To validate this feature we have asked a collaborator to reproduce the calculations of TCOD entry 10000002 using cif_tcod_tree. As a result of the procedure described here, the collaborator has been able to reproduce the results with great accuracy. The only differences concern the execution timings of Quantum ESPRESSO, which are inherently hardware-dependent, thus proving the robustness of our approach.

Provided that software dependencies are met, the workflow can be re-executed running each of its steps in the sequence specified in the CIF file. Finally, output results can be easily compared with the original values provided in the CIF. This makes it possible to run unsupervised replication of deposited results to automatically assess the validity of incoming data. We mention here, however, two aspects that need to be kept in mind when implementing such a service. First, running again the workflows could require a significant amount of computational time (and, for some systems or properties, it is possible to run the workflows only on large clusters). Moreover, particular care has to be taken to prevent damage, accidental or deliberate, of the system replicating the workflow, as well as illegal actions from the network. Runs should be carried out only on isolated or limited systems (i.e., software jails, virtual machines or Docker [49] images). For these reasons, fully-automated workflow replication is not yet implemented in the TCOD. However, we foresee that validation of atomistic simulations could be carried out “on the cloud” in a way very similar to continuous integration services, even harnessing existing tools and infrastructures such as Buildbot [55], Jenkins [56] or Travis-CI [57].

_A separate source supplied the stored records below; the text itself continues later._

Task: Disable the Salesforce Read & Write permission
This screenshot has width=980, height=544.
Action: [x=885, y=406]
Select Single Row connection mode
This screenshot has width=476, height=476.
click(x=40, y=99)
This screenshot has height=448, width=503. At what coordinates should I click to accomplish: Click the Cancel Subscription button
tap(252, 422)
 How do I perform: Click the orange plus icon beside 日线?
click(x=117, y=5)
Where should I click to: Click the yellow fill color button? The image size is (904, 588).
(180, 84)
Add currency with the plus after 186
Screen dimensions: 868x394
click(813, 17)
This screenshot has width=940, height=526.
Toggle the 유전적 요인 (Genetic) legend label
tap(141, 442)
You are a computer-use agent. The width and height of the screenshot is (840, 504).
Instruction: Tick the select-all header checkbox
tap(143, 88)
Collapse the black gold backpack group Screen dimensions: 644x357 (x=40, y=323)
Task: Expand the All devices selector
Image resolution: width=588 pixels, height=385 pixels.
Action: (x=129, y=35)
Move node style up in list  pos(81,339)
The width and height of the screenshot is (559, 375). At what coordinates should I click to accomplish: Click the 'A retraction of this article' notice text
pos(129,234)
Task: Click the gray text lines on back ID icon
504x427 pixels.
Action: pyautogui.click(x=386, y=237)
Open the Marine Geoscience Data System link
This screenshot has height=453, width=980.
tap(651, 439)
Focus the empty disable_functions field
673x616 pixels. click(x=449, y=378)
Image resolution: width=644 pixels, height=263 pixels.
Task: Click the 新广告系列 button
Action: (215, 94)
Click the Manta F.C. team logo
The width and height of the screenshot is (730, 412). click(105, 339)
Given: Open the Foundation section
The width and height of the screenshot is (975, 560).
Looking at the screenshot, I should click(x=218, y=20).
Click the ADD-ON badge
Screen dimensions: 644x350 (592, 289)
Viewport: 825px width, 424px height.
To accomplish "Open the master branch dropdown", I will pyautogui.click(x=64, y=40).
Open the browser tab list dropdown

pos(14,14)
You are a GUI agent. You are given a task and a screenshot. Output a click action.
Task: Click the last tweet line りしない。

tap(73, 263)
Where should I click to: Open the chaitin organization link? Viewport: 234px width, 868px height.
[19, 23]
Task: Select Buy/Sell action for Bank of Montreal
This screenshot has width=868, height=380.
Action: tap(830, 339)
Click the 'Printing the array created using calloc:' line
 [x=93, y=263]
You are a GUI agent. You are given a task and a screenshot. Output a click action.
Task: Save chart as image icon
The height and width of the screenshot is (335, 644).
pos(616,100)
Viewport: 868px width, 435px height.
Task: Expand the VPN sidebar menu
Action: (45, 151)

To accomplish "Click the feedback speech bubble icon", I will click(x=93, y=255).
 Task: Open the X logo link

Finally, another important component that we have added to AiiDA, as already discussed in “Input data” section, is the set of importers from structure databases. These (and in particular those for the COD and ICSD) have been already exploited as components of workflows for materials science high-throughput investigations. As an example, in [58] the authors scanned both databases to discover, extract and screen 2D layered structures.

We expect that these tools are going to be even more useful for the computational community in the future, as they are distributed as part of the open-source software AiiDA and therefore freely available as well as extendable. As of now, users of wannier90 [59], VASP [60] and cp2k [61] simulation packages (to name a few, the full list of plug-ins is given in [62]) are able to run calculations as part of AiiDA workflows thanks to community-developed plug-ins. We anticipate that with the growing requirements for reproducibility, and with additional plug-ins for the most popular computational material science software packages, AiiDA and the TCOD will become a convenient solution for the replication problem.

Conclusions

In this article we have shown the integration of the AiiDA platform (to automatically run and manage scientific workflows while keeping full provenance of the computed data) and of the TCOD (storing computed data associated to crystal structures using an unambiguous ontology, within an open database to facilitate dissemination). Our integration makes it possible to obtain automatic a posteriori tagging of crystal structures with metadata, like computed properties and their full provenance (codes adopted, inputs used in the computation, etc.). We have first extended the TCOD CIF dictionaries for atomistic simulations, cif_tcod.dic and cif_dft.dic, to include provenance information. We have then devised means to bypass the intrinsic limitations of the CIF 1.1 file format adopted by the TCOD. Moreover, we have implemented provenance-aware importers into AiiDA from a number of external databases for crystal structures and pseudopotentials. The main outcome of this work is the combination of all these efforts and the implementation of a converter to automatically analyse the data provenance stored in AiiDA after workflow execution, export the results into a CIF file compliant with the TCOD dictionaries, and automatically deposit it into the TCOD. Additionally, we have developed a set of tools for formal quality control and extraction of workflows from CIF files.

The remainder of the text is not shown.